### [ТЕКСТ ДЛЯ АНАЛИЗА]
################

Прошли вечер, ночь и бо́льшая часть дня. Комната, где лежала Анна, была вымыта, пятна крови протерты тряпками и кухонными полотенцами. Мешок из грубой мешковины, на котором она лежала во время родов, тоже был весь пропитан кровью, поэтому от него избавились (либо закопали, либо сожгли).
Лайош ночью приходил домой, хотя ему было велено держаться подальше. Его отвратительный запах и шум, когда он громко натыкался на скамью и другие предметы в комнате и кухне, потревожили Анну, однако вскоре она снова погрузилась в беспамятство сна.
К утру дети выскользнули из дома. Дочь пошла в школу. Анна редко отправляла маленькую девочку на занятия зимой, так как обувь у той была дырявой, и идти по зимней улице было слишком холодно. Но Мара, которая пробыла у Анны в доме практически всю ночь и вернулась перед рассветом, принесла прочную пару ботинок и одолжила ее. Что же касается сына Анны, то в тринадцать лет он стал уже слишком взрослым для школы, поэтому отправился в корчму помогать Розе Киш. Сама Роза Киш время от времени навещала Анну в течение этой ночи, а утром пошла открывать ее корчму.
С улицы доносились уютные звуки погожего зимнего дня. Сквозь тонкие окна Анны доносился топот лошадей и волов, лязг молочных бочек, катившихся на телегах, перезвон колокольчиков на фургонах. Однако резким диссонансом с мелодичными звуками, доносившимися снаружи, выступали тяжелые шаги Мары. Ее ботинки издавали глухой стук об пол каждый раз, когда она перемещалась по дому. Мара двигалась так, словно каждым шагом хотела потушить небольшой костер. У нее была такая же тяжелая и безжалостная походка, как и у тетушки Жужи.
Мара в целом была поразительно похожа и на свою мать, и на свою тетю Лидию. Анна не могла издалека отличить одну от другой, особенно когда смотрела на них со спины. Та, кого она принимала на площади за тетушку Жужи, обернувшись, оказывалась Лидией. Или же по виду Мара, выходившая из отделения почты и телеграфа, на самом деле была тетушкой Жужи. У них была одна и та же фигура, одни и те же контуры головы, один и тот же голос, одни и те же движения рук, одна и та же неторопливая, вразвалку, походка. Когда Анне случалось выйти из своего дома или корчмы, у нее был риск столкнуться с той или иной ипостасью тетушки Жужи.
Для жителей Надьрева не являлось секретом то, что тетушка Жужи помогала своей дочери принимать роды, несмотря на то, что доктор Цегеди-младший запретил ей это делать. Мара окончила специальные курсы у молодого доктора и получила его разрешение на самостоятельное родовспоможение, однако почти всегда ей в этом помогала тетушка Жужи. И в большинстве случаев можно было бы сказать, что это именно тетушка Жужи принимала роды, а Мара помогала ей. С учетом этих обстоятельств Анна испытала безмерное облегчение, когда увидела, что Мара появилась у нее в доме накануне без сопровождения своей матери.

################

### [ДАННЫЕ]
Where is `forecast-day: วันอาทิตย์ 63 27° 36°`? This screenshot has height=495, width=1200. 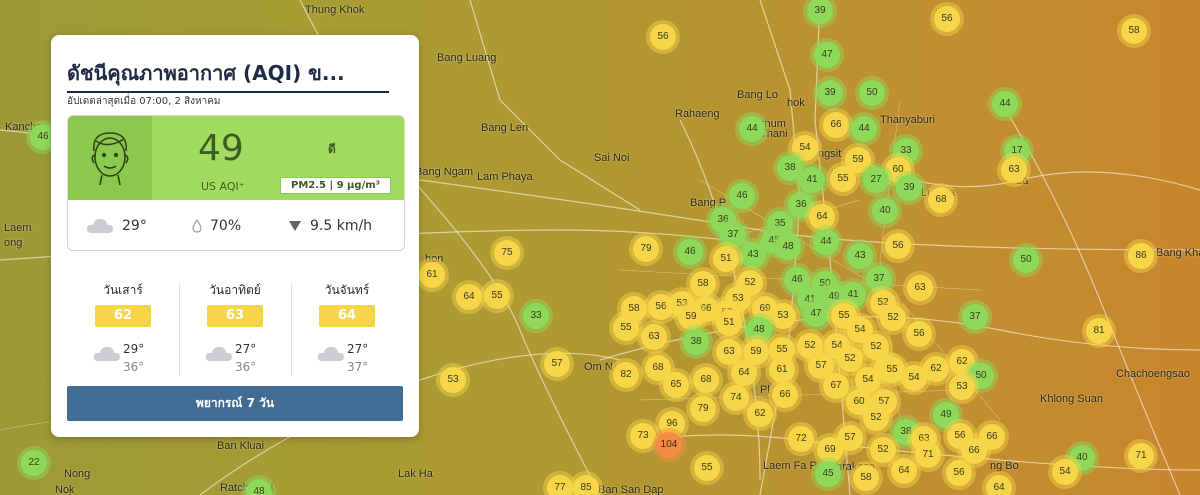
forecast-day: วันอาทิตย์ 63 27° 36° is located at coordinates (235, 329).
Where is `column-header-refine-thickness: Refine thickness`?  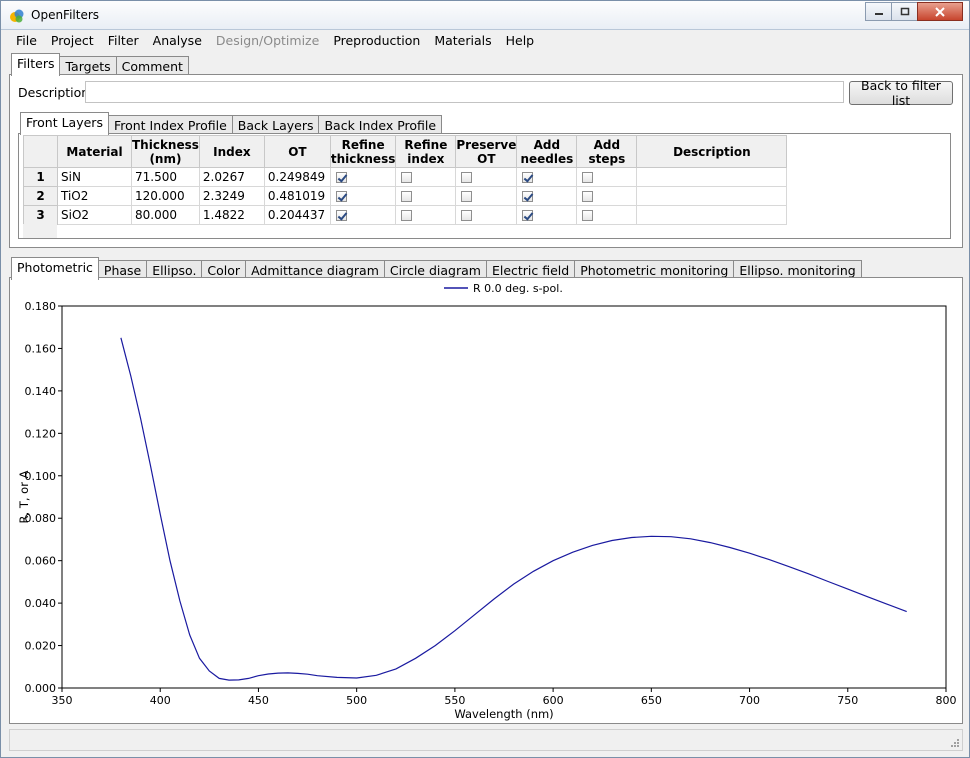 column-header-refine-thickness: Refine thickness is located at coordinates (363, 152).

################

### [НА ОСНОВЕ ТЕКСТА]
• a. Кратко ответьте на вопросы по отрывку:
(i) Сколько лет было сыну Анны?
(ii) Кто одолжил дочери Анны прочную пару ботинок?
(iii) Кто запретил тетушке Жужи помогать дочери принимать роды?
• b. Изложите в виде списка абзац отрывка, начинающийся словами «Мара в целом была поразительно похожа», сохранив его основные факты.
Строки здесь никак не задействованы.

### [ОТВЕТЫ НА ЗАДАНИЯ]
• a.
(i) Тринадцать лет.
(ii) Мара.
(iii) Доктор Цегеди-младший.

• b.
- Мара поразительно похожа на свою мать, тетушку Жужи, и на свою тетю Лидию.
- Издалека, особенно со спины, Анна не могла отличить их друг от друга. Та, кого она на площади принимала за тетушку Жужи, оказывалась Лидией. А женщина, похожая на Мару и выходившая из отделения почты и телеграфа, на деле была тетушкой Жужи.
- У них одинаковые фигура, контуры головы, голос, движения рук и неторопливая походка вразвалку.
- Выходя из дома или корчмы, Анна рисковала столкнуться с той или иной ипостасью тетушки Жужи.